Police are investigating the possible sighting of a teenager who's been missing for almost two years. A Vermont man visiting a casino in Atlantic City, New Jersey, reported seeing someone who looked like Brianna Maitland. That man told police he thought he recognized the woman from missing person posters he had seen around Vermont. Now police in Vermont and New Jersey are investigating whether she is, in fact, Brianna Maitland.

The surveillance photographs are not very clear-- but they may be the first glimpse her family has had of Brianna Maitland in nearly two years.

"It's certainly bringing some hope to them that possibly Brianna may be out there someplace," says Vt. State Police Sgt. John Flannigan.
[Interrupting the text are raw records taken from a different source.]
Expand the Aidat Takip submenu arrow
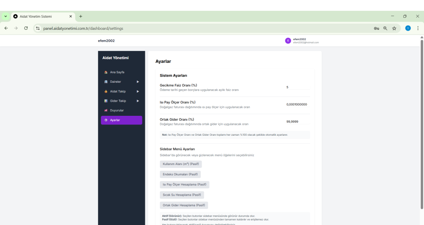 pos(138,91)
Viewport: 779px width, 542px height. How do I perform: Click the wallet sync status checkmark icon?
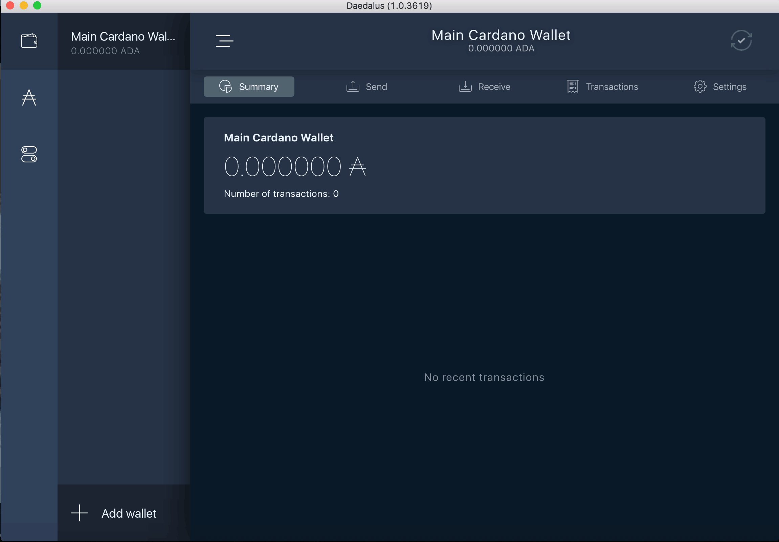click(741, 40)
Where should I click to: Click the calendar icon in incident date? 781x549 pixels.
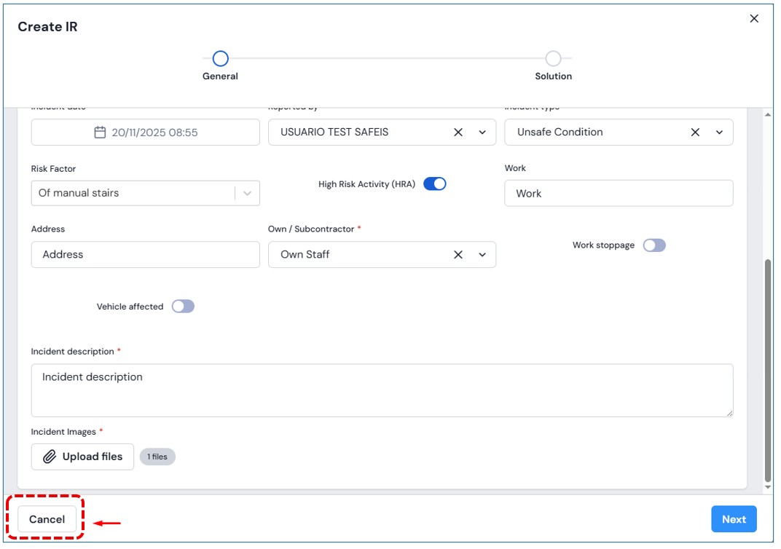pos(101,133)
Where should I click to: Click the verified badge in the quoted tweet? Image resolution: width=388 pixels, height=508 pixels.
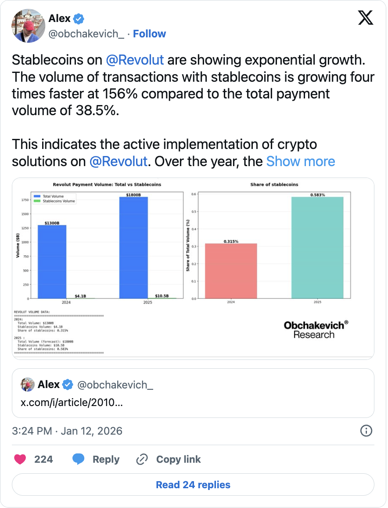67,384
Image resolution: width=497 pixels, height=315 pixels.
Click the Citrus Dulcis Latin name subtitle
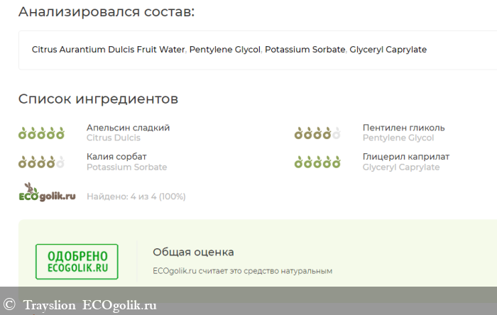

Maitland was last seen in Montgomery on March 19th, 2004. She disappeared after a night working at the Black Lantern Inn. Her car was found the next day, crashed at an abandoned barn. Police and private search parties have spent the past two years looking for her and praying for her return. Her photograph was posted all over the area. A man who had seen these posters told police he thought he saw Maitland at a casino in Atlantic City.

"Whether this is a valid lead or not, at this point we certainly can't rule out whether that was Brianna Maitland, or it was not Brianna Maitland," says Sgt. Flannigan.

The images were captured on January 17th by an overhead surveillance camera at Caesar's Atlantic City casino. Police say even Maitland's parents could not determine if this is their daughter.

"The photograph itself, I don't think is very useful, again because of the quality and the angle at which it was taken. But it's certainly a piece of information that has given us a lead to look into and certainly investigate further," says Sgt. Flannigan.

Vermont police are working with authorities in New Jersey. They're posting pictures of Brianna in the casino and around Atlantic City, hoping someone may know where she is.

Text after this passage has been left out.